My Uncle Pat said he’d be willing to sale us Granny Ricket’s house he now owns and lives in for 30,000. Right now it is a 2 bedroom 1 bath. Aprazed, I think Larry said at about 60,000. Our problem is Larry can’t get a loan for that small amount and he can’t get a loan for 50,000 because his credit score is just uner what the limit is. We’re trying though. If we get it we are turning the garage into a master bedroom and sticking on another bathroom maybe If we don’t get the house there are several apartments near my parents’ house that are very nice so I’m sure we’ll end up someplace.

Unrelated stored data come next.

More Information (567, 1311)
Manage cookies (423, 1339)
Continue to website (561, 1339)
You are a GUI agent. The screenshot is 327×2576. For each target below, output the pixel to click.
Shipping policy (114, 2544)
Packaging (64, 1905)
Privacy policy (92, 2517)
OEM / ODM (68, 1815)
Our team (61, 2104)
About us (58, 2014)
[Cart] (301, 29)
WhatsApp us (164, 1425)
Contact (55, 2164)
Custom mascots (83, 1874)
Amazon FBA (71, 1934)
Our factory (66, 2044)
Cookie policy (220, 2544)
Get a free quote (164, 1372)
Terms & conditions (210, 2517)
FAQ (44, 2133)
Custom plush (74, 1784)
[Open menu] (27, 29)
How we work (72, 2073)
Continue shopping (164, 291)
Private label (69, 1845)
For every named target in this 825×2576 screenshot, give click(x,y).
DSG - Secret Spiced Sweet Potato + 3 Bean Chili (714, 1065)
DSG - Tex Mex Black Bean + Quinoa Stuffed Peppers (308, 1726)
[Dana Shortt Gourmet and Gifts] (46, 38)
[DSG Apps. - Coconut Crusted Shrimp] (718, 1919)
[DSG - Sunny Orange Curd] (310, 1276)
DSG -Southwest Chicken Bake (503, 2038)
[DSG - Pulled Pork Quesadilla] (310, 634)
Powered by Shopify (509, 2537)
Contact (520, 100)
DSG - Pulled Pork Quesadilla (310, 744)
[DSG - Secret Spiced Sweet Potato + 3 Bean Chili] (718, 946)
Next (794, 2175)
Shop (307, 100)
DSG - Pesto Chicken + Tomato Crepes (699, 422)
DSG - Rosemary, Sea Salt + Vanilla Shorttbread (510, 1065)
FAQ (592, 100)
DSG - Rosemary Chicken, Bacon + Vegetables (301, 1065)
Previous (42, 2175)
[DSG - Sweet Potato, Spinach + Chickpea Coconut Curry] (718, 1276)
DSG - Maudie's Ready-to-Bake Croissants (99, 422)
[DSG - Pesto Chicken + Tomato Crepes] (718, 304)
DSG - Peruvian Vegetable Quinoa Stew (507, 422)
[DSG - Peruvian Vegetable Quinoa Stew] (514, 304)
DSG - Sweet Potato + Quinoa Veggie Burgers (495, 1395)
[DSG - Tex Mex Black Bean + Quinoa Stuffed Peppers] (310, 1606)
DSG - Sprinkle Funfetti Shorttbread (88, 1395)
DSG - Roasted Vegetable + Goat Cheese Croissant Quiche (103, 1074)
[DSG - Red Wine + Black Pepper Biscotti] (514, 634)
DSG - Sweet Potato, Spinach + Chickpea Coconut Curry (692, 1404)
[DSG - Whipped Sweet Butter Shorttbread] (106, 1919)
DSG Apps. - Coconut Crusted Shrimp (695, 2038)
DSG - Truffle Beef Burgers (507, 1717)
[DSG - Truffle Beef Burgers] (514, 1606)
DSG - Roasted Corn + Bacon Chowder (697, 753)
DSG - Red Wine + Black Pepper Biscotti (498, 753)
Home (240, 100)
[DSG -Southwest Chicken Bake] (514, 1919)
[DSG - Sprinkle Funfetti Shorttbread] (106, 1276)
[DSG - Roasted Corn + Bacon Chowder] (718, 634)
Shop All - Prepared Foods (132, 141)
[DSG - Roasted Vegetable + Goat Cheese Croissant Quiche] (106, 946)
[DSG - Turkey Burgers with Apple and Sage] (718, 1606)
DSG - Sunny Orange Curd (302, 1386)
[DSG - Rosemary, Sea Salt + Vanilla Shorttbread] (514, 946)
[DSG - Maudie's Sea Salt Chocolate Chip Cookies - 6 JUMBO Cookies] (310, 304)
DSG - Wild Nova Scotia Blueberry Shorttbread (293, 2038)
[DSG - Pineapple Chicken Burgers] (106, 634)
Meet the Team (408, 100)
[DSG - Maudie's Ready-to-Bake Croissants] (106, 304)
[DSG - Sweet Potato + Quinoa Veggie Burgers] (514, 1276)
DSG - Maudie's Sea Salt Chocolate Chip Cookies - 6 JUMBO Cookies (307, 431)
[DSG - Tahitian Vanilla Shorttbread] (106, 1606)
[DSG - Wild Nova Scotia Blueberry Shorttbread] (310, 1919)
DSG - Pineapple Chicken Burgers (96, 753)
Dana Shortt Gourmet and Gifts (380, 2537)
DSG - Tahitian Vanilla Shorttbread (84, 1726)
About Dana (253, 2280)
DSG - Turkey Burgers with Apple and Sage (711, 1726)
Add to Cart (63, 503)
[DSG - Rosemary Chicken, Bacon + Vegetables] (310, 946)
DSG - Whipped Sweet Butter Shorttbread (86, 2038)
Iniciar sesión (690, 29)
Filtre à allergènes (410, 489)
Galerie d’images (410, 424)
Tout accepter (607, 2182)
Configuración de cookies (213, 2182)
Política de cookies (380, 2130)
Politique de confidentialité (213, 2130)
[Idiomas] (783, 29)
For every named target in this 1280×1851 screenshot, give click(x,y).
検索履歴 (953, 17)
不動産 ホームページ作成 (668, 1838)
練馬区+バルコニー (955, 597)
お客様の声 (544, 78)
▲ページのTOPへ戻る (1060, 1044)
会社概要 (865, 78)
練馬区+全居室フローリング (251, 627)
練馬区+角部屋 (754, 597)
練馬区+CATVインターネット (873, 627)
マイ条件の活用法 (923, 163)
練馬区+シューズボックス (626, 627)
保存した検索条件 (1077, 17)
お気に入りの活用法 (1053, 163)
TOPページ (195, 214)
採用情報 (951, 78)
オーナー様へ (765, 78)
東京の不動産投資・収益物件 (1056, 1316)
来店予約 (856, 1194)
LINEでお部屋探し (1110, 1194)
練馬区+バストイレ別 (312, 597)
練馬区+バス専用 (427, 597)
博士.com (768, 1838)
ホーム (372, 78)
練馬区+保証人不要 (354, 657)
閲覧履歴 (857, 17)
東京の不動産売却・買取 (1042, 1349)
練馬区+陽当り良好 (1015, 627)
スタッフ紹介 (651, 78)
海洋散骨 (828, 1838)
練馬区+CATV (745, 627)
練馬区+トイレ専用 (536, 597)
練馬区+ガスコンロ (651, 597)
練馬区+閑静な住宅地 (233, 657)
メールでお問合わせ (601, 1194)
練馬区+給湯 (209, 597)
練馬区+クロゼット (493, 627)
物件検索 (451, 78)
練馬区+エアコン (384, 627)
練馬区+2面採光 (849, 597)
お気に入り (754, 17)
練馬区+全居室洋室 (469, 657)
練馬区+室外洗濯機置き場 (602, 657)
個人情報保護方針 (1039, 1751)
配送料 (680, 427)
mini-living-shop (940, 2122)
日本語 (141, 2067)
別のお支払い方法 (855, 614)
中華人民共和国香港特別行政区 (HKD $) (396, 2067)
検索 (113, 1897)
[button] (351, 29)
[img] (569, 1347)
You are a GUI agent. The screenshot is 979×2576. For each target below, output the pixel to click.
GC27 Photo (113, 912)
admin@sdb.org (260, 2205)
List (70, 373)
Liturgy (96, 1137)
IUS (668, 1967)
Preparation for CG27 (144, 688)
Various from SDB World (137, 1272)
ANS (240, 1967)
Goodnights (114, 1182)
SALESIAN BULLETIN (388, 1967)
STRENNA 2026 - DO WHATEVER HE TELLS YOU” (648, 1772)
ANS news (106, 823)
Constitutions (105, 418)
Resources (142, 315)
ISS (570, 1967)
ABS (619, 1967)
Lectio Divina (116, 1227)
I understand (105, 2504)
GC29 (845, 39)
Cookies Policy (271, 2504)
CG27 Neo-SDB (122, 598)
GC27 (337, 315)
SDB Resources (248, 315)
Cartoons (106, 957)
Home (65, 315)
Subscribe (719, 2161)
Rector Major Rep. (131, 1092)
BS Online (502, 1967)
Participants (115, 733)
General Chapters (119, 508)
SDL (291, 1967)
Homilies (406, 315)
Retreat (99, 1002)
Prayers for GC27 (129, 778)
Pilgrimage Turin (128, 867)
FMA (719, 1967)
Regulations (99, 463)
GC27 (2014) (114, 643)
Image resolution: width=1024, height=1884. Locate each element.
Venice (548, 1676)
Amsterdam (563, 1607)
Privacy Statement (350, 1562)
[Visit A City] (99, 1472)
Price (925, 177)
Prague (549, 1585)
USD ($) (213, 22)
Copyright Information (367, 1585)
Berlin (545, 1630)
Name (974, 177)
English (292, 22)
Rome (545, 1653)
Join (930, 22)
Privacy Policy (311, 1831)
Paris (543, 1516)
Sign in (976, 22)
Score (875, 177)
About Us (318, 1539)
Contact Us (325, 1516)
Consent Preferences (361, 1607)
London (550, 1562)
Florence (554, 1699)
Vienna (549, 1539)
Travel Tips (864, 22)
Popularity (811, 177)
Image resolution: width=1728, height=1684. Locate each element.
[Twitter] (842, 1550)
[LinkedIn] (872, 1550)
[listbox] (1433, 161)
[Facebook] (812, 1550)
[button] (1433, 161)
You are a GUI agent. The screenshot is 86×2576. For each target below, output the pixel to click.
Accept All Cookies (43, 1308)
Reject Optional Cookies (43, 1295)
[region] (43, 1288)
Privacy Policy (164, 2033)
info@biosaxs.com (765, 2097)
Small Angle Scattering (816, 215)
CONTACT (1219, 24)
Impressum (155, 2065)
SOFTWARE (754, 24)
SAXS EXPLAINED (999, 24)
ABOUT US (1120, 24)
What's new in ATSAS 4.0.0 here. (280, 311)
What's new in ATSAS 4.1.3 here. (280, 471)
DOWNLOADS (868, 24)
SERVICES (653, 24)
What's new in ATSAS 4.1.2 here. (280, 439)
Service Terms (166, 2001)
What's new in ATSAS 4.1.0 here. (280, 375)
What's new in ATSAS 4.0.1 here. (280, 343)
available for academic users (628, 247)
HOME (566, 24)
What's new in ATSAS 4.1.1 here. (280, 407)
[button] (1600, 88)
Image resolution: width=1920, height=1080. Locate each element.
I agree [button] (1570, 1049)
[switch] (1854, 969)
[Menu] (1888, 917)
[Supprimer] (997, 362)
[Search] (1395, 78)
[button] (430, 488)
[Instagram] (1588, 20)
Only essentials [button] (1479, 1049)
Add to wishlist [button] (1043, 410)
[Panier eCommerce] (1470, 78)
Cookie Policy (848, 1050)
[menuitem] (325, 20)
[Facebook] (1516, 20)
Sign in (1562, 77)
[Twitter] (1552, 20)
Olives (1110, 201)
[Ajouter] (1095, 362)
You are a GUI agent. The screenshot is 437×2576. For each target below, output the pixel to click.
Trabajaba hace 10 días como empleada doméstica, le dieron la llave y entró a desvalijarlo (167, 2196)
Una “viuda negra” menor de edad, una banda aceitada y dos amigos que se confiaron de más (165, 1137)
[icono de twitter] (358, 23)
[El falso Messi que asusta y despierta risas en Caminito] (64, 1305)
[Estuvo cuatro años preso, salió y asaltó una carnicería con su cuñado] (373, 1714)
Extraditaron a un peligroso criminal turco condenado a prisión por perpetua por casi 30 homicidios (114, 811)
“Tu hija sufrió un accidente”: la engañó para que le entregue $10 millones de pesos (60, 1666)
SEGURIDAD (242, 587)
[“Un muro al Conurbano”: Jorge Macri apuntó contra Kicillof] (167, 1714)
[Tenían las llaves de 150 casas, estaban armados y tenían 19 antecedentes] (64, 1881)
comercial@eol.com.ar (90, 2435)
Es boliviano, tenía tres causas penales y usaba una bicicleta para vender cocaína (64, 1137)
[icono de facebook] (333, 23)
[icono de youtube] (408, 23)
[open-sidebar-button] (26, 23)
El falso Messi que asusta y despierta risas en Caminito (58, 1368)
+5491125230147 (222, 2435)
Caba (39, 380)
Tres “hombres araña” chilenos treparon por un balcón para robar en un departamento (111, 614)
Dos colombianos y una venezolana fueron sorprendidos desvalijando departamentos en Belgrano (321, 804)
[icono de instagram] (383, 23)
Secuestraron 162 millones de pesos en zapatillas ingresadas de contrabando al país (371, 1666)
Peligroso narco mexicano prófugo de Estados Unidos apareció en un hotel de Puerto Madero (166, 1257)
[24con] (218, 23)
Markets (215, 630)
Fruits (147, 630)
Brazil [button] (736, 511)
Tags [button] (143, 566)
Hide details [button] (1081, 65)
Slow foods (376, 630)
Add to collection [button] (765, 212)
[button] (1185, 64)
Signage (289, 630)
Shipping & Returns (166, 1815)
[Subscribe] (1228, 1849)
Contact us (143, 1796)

The main thing is that we are moving. Larry’s doing it to help me, make me happy because I am so lonely and alone out here it is sometimes hard to function. And there might be times I need help but he won’t be around to help because he’ll be at work. Like the time back in early October Benjie was sick and needed to go to hospital. He was fine but would of felt better if I had a way of tking him and Skye. Also my dad is in end stage kidney failure, or something, he isn’t doing well and the toddlers need to be near their amily. Larry has not much family here and really there is nothing holding him here, the girls he says are old enough to come visit us and he wants a change of pace. Plus it isn’t as stupid expensive to live in Wichita. I hope we find a good place and my having a social life and being near my friends again will do much to improve my mood and how I cope with things.